**Task:**
All lines from the one with "You are a computer-use agent. Image" to the end of the entries below must be written out exactly. Leave out any other line.

[Dataset records]
════════
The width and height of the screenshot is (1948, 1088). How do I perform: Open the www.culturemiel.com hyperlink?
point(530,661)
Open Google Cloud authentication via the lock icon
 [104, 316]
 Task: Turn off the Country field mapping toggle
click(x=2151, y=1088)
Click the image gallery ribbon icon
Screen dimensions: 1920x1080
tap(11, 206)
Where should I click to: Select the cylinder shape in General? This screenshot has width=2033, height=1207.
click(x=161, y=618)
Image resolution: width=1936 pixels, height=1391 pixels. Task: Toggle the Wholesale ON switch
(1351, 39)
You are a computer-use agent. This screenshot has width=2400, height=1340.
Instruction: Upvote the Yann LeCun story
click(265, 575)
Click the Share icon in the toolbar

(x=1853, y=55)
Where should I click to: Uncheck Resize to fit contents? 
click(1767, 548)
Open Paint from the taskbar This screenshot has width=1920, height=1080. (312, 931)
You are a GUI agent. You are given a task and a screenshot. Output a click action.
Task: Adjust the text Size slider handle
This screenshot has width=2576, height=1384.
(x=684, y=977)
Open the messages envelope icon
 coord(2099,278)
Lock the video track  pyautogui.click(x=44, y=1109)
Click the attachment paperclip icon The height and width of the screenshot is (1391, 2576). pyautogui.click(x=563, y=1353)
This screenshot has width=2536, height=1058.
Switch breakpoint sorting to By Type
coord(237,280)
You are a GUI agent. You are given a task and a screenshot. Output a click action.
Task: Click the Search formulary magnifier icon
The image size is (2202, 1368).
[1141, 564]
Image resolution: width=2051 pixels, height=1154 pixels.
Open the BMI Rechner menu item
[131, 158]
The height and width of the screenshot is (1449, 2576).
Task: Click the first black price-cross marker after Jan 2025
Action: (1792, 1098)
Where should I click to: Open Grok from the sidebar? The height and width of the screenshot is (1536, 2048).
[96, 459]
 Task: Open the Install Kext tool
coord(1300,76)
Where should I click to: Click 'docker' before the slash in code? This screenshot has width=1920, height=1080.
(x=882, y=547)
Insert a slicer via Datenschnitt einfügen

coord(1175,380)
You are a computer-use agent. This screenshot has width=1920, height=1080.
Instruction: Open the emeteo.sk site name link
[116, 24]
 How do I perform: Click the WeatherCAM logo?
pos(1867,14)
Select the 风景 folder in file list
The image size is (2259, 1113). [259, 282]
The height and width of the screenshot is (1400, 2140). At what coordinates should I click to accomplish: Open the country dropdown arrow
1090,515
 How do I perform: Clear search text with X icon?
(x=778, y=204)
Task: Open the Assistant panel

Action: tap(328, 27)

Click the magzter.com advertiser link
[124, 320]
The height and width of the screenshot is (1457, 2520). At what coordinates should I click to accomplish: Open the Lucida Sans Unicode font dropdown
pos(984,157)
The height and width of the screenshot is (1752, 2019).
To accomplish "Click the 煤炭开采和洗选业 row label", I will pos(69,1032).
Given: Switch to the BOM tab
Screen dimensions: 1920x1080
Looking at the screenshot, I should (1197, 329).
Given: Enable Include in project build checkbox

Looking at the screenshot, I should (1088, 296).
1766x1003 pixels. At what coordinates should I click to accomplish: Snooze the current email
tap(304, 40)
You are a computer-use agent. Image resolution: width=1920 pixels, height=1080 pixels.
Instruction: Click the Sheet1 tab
════════
**Written solution:**
You are a computer-use agent. Image resolution: width=1920 pixels, height=1080 pixels.
Instruction: Click the Sheet1 tab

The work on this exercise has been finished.